Supplied data START

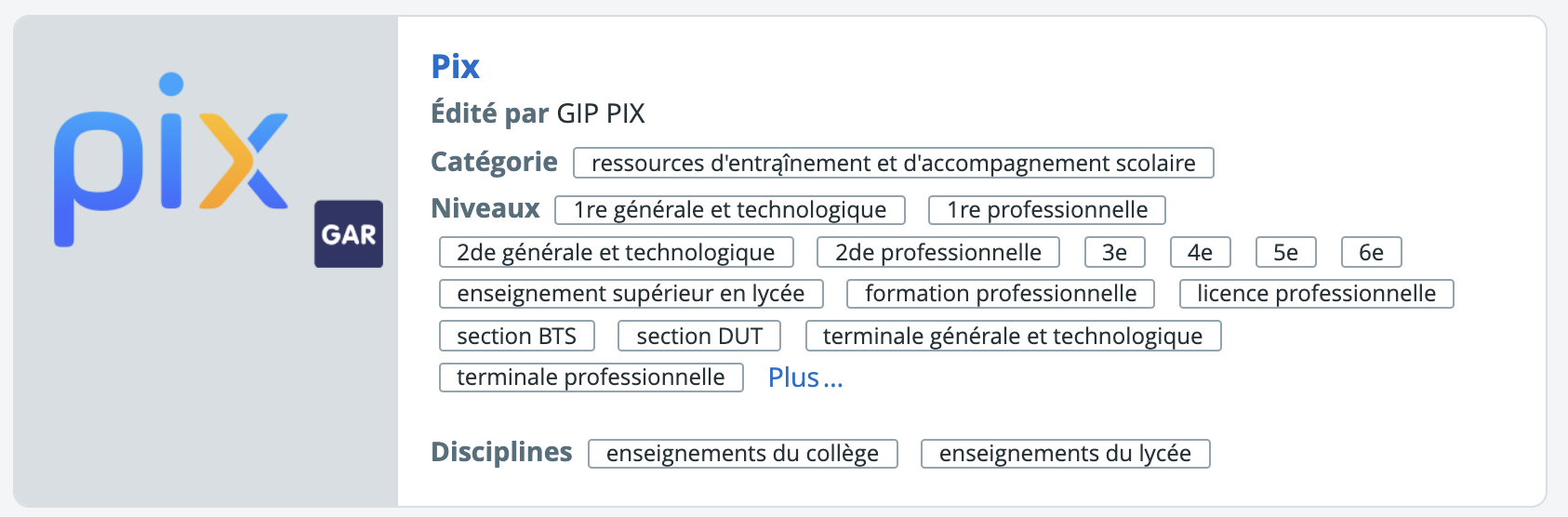The height and width of the screenshot is (517, 1568).
Task: Expand levels with the Plus... link
Action: point(805,378)
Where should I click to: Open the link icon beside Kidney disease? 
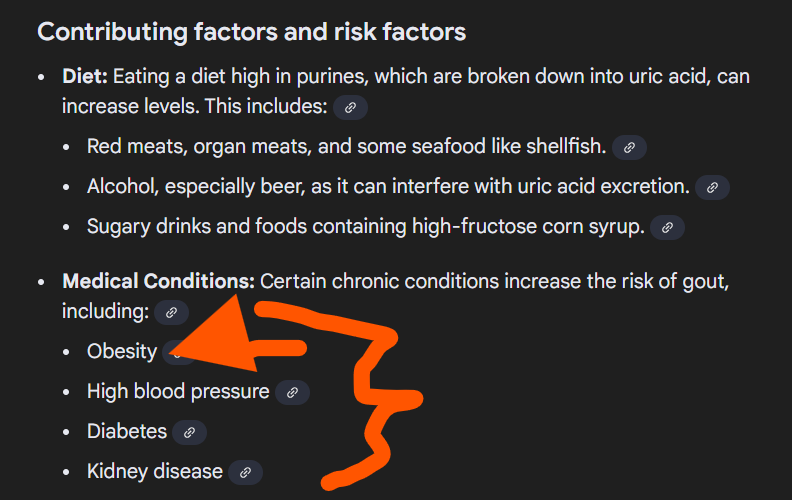(x=245, y=473)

Supplied data END

### About this exercise
Leave the pictures out and restate exactly the lines from the one that has "Where should I" through the final line of the entries above, both ends included.

### Worked solution
Where should I click to: Open the link icon beside Kidney disease? 
(x=245, y=473)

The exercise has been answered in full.